第25章 決戦と喪失
更紗は1人、何も無い誰もいない暗闇に佇んでいた。
「あらま……もしかして私、生死の境を彷徨っているのでしょうか?戻りたいなぁ。まだ闘いも終わってないのに、こんなところで閉じこもってる場合じゃないです」
辺りを見回して出口はないかと探すが、真っ暗闇が続くだけで光の一筋も差し込みすらしていない。
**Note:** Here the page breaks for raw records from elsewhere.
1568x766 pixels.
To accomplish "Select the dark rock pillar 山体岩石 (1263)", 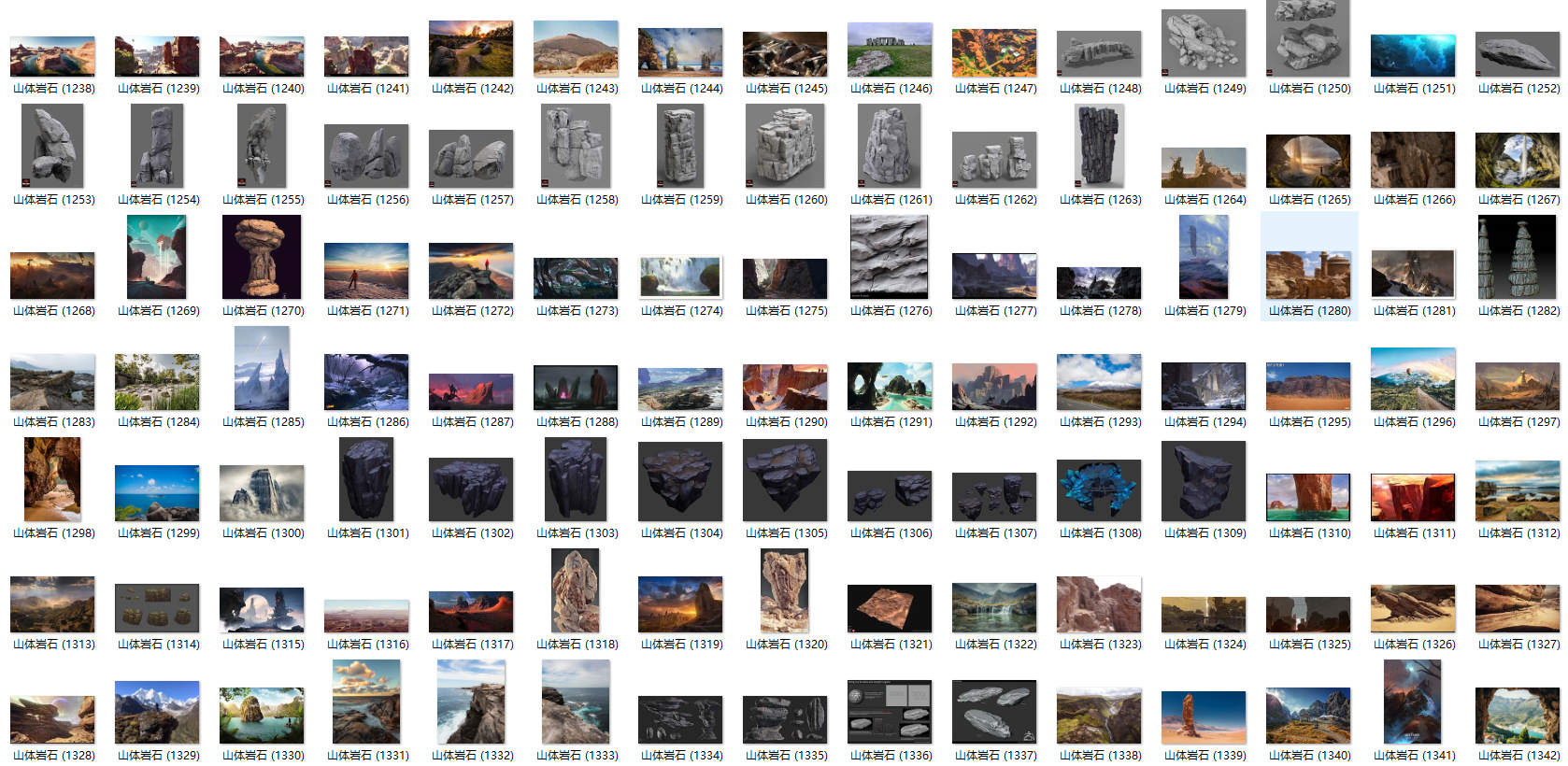I will pos(1099,146).
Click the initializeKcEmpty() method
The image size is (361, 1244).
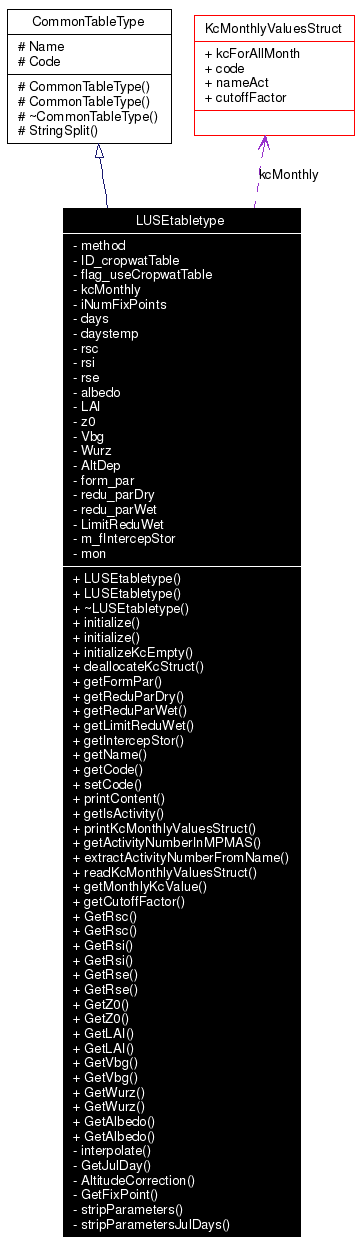pos(133,650)
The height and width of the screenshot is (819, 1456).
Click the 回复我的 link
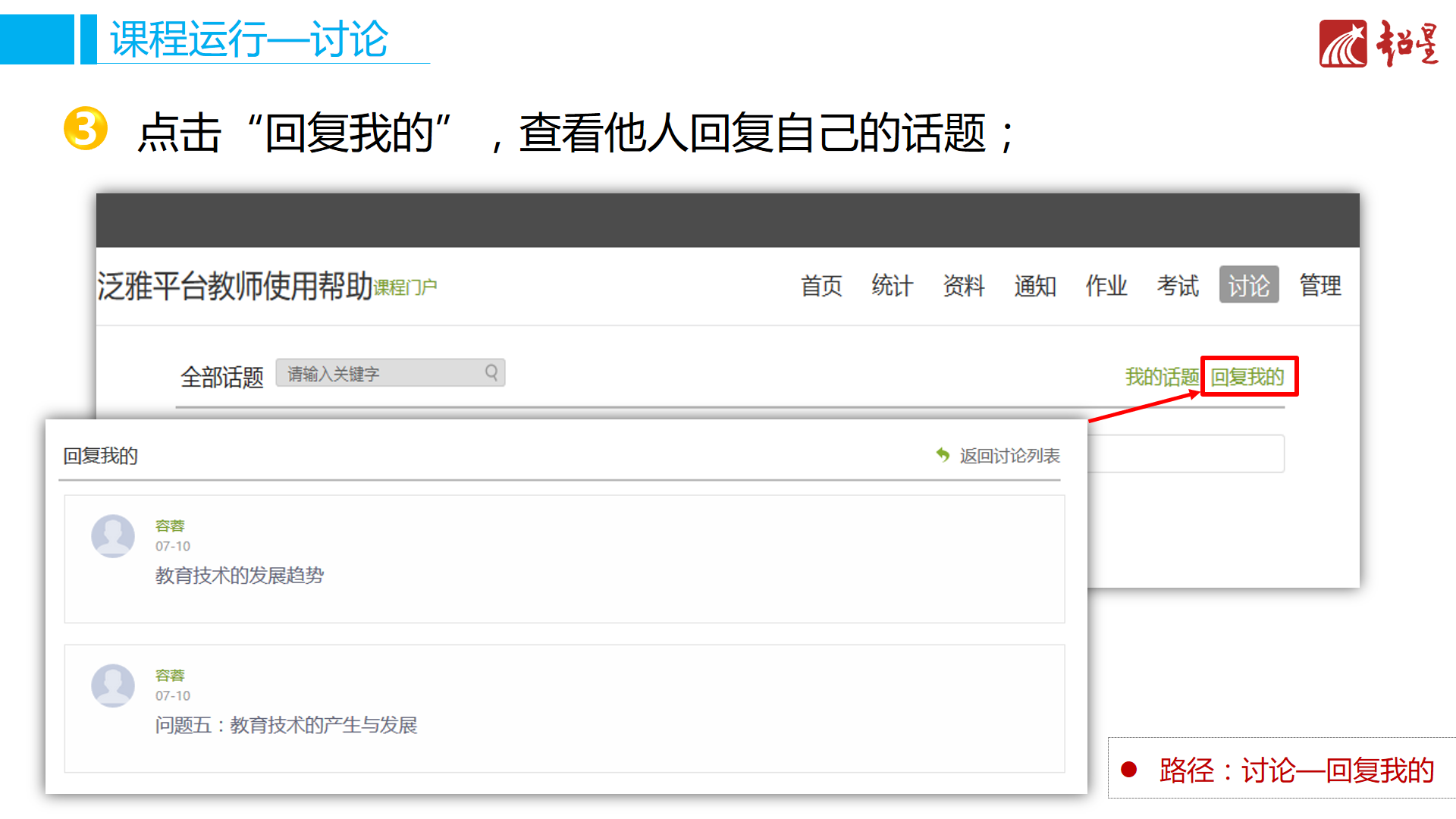coord(1247,377)
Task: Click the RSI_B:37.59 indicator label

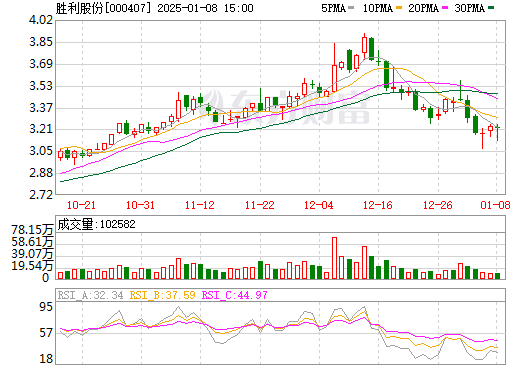Action: [162, 295]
「杏寿郎君……怪我してないでしょうか?皆さん無事でしょうか?約束守りたいのに……これじゃあ守れない。遺して行きたくない……悲しい想いなんてさせたくない……出口……探さないと。ここで立ち止まっていても何も好転しないんだから」
道らしい道どころか全てが黒く塗りつぶされており何も見えないのに、自分の体だけ発光しているかのように鮮明に見える。
それが一段と不気味で不安が徐々に膨らむ。
「誰か……杏寿郎君!名前を呼んで下さい……お願い。ここから連れ出して……まだ側にいたいの。私の体の何を失ってもいい……私をここから出して!」
『更紗』
声のした方を見上げると小さくも温かく燃えるような光が見えた。
「杏寿郎君……名前呼んでくれた」
小さな光は遥か遠くだが、手を伸ばせばまるで引き寄せられるように体が浮上していく感覚に見舞われた。